This is best achieved where business is treated as an equal partner, not a cash cow. The business community relates to local authorities as both consumer and supplier of services and partner in projects and schemes.
But the government’s proposals to allow local authorities to levy supplementary rates bills on business are flawed, as well as likely to prove unworkable in practice.
The proposals in the Local Government Finance Green Paper would give local authorities the power to levy annual supplements to the national business rate of one per cent a year for five years. The BCC has estimated this supplementary proposal could cost businesses in England an additional £2.7bn in the next five years, and £1bn each year thereafter.
The BCC believes local authorities should first win approval for their plans from the business community and only then be allowed to levy a supplementary rate. As the proposals stand, local authorities can decide to levy a rate, then seek agreement on how it should be spent. Should no agreement be reached, the extra revenues raised will enter the existing national business rate pool, over which business has no influence.

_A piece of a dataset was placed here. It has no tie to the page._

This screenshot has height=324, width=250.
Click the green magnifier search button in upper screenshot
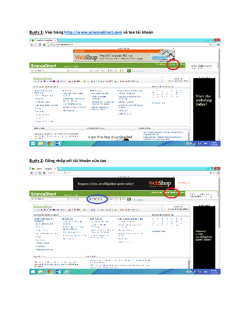point(129,71)
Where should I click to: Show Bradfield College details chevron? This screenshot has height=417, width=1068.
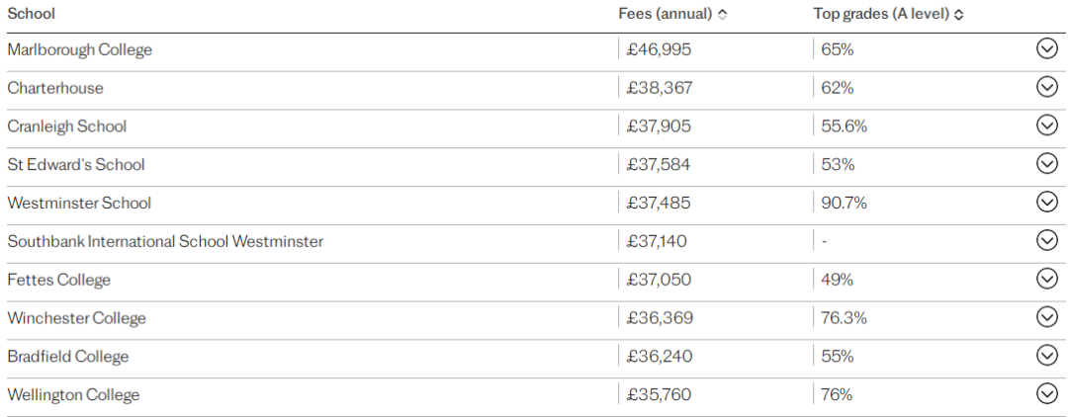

These draft proposals are yet another tax on business. The provision for business consultation is inadequate, with the danger that once again business picks up the bill for poorly controlled spending. Not only are these proposals likely to undermine the working relationships that have developed between local authorities and their business communities, but they could also threaten local economic competitiveness.
The BCC supports the principle of Business Improvement Districts (BIDS), where specific projects are agreed upon with the local business community before extra funds are raised, and where a clear cut-off date for the local levy is set.
The BCC believes BIDs could be extended as a justifiable and clearly accountable alternative to government’s current proposals for a new supplementary rate.